Point-biserial correlation is used to measure the relationship between a binary variable, x, and a continuous variable, y.
Similar to the Pearson correlation coefficient, the point-biserial correlation coefficient takes on a value between -1 and 1 where:
- -1 indicates a perfectly negative correlation between two variables
- 0 indicates no correlation between two variables
- 1 indicates a perfectly positive correlation between two variables
This tutorial explains how to calculate the point-biserial correlation between two variables in Python.
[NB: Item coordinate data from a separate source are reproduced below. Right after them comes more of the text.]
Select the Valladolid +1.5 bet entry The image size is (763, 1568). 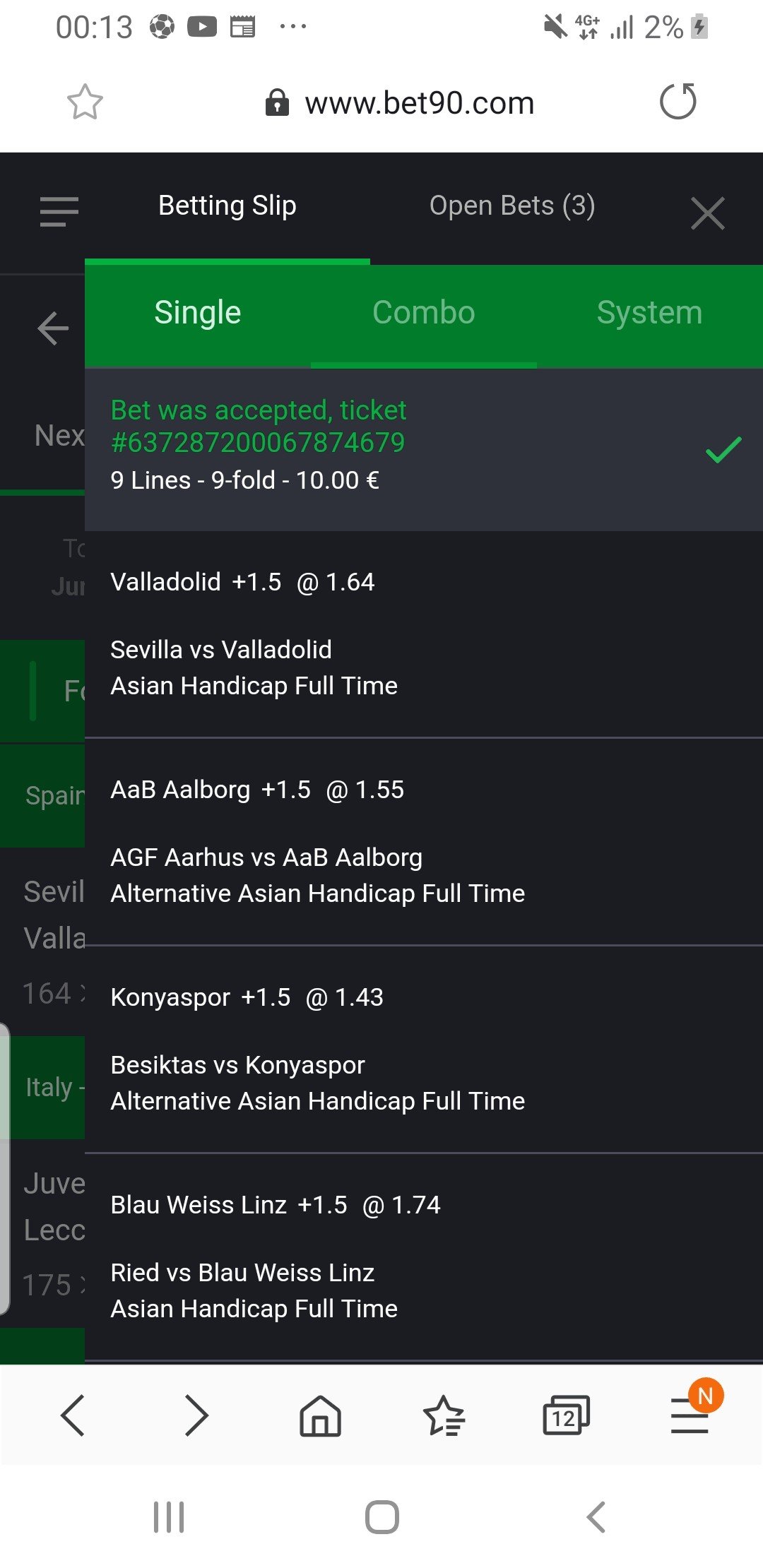pos(242,582)
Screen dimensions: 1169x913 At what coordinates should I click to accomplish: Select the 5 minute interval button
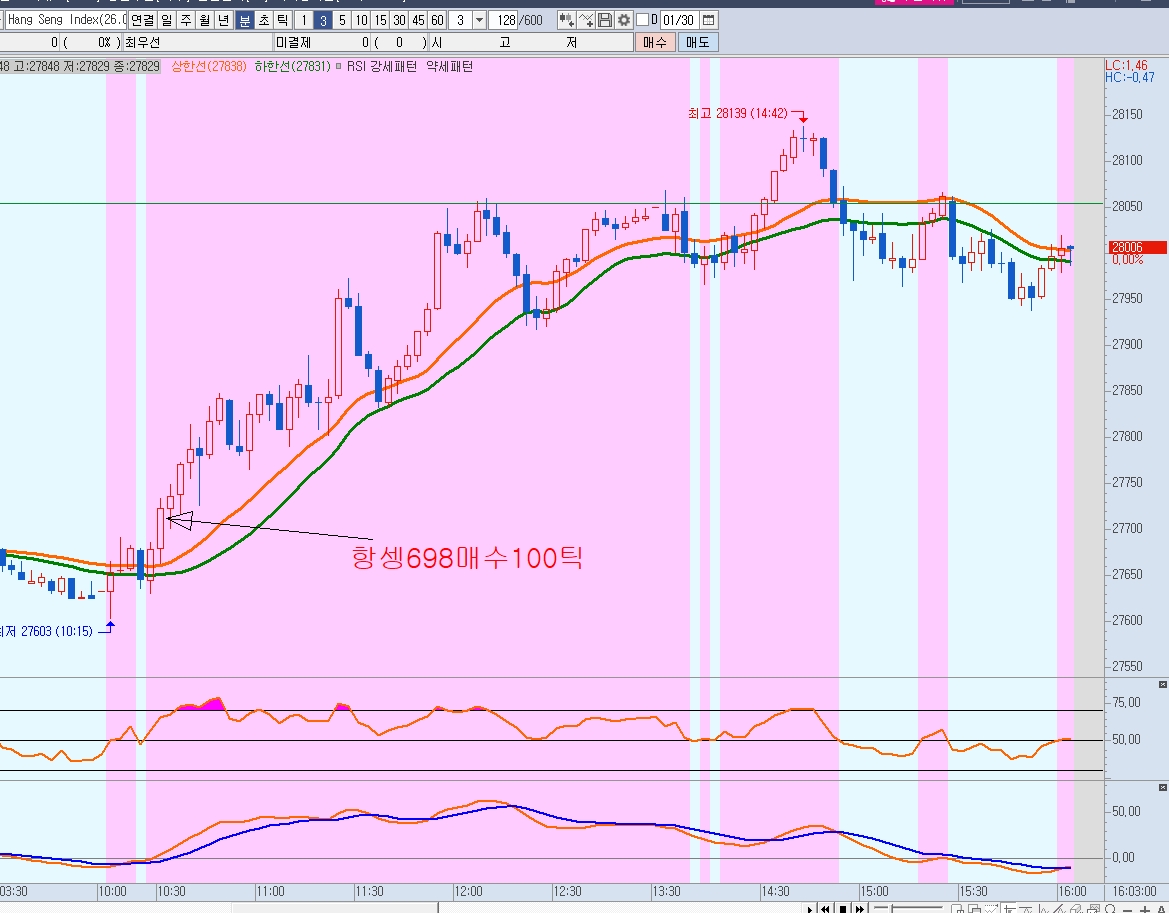click(342, 20)
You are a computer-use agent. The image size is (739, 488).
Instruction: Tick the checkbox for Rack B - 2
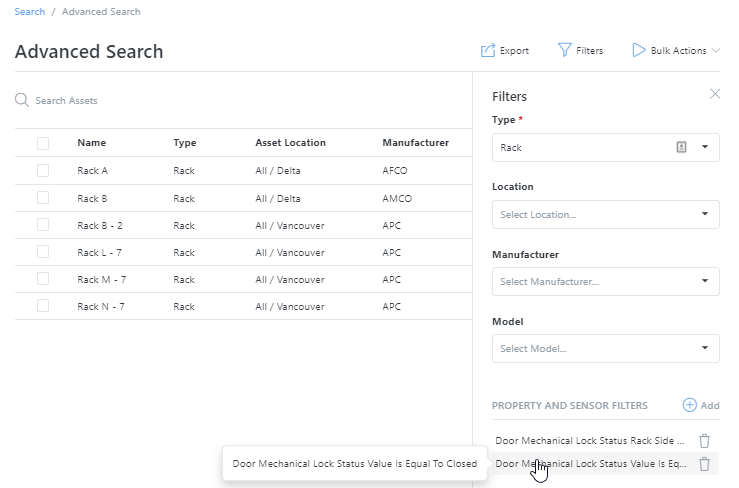(x=43, y=225)
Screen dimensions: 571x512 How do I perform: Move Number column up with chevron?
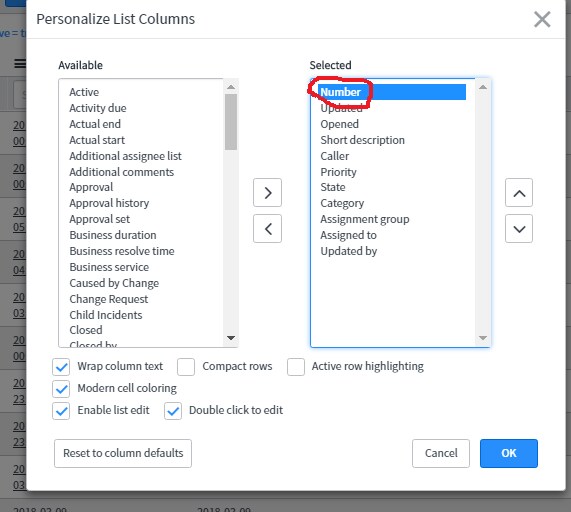[x=519, y=193]
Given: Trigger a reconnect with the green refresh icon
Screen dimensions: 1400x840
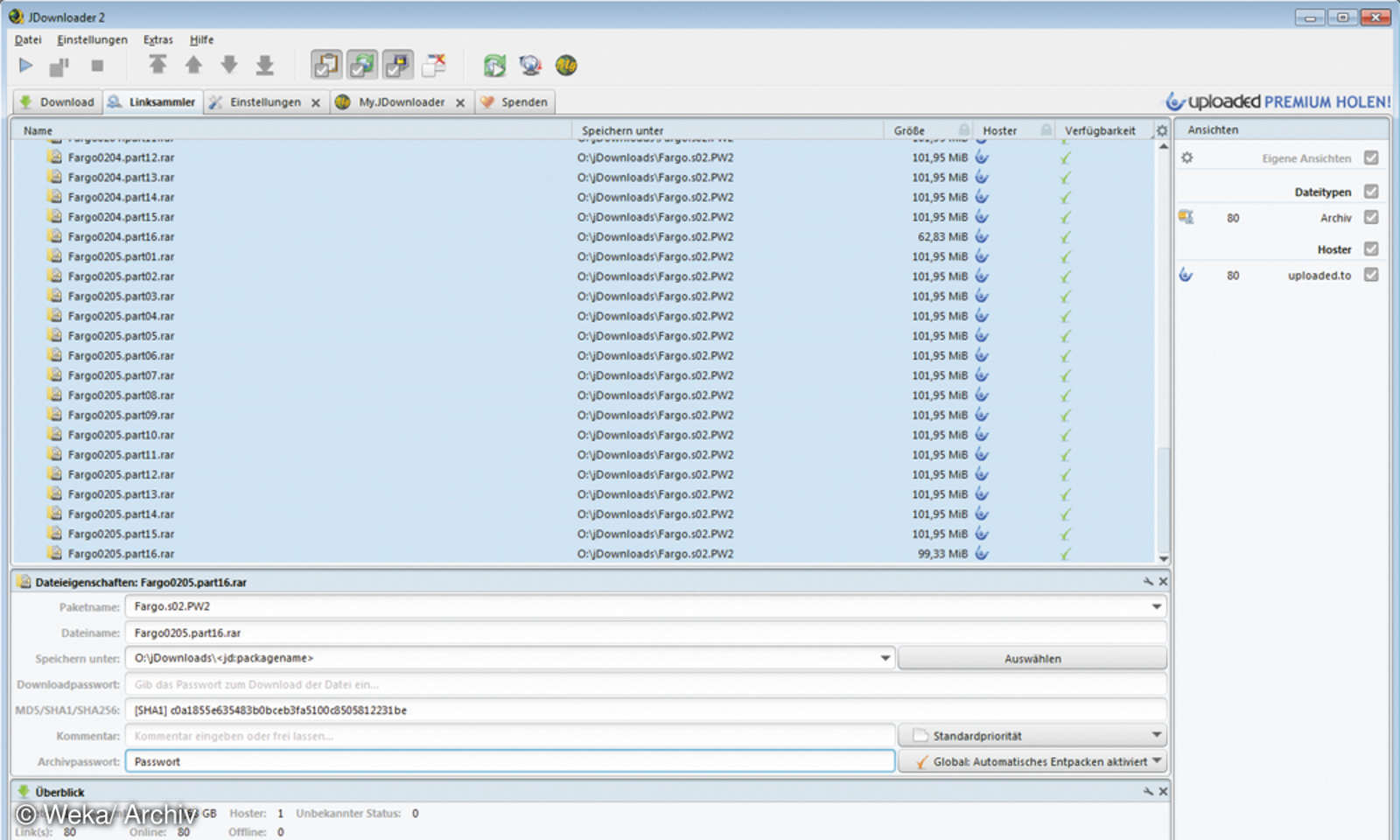Looking at the screenshot, I should 494,65.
Example: Point-Biserial Correlation in Python
Suppose we have a binary variable, x, and a continuous variable, y:
x = [0, 1, 1, 0, 0, 0, 1, 0, 1, 1, 0] y = [12, 14, 17, 17, 11, 22, 23, 11, 19, 8, 12]
We can use the pointbiserialr() function from the scipy.stats library to calculate the point-biserial correlation between the two variables.
Note that this function returns a correlation coefficient along with a corresponding p-value:
import scipy.stats as stats #calculate point-biserial correlation stats.pointbiserialr(x, y) PointbiserialrResult(correlation=0.21816, pvalue=0.51928)
The point-biserial correlation coefficient is 0.21816 and the corresponding p-value is 0.51928.
Since the correlation coefficient is positive, this indicates that when the variable x takes on the value “1” that the variable y tends to take on higher values compared to when the variable x takes on the value “0.”
Since the p-value of this correlation is not less than .05, this correlation is not statistically significant.
You can find the exact details of how this correlation is calculated in the scipy.stats documentation.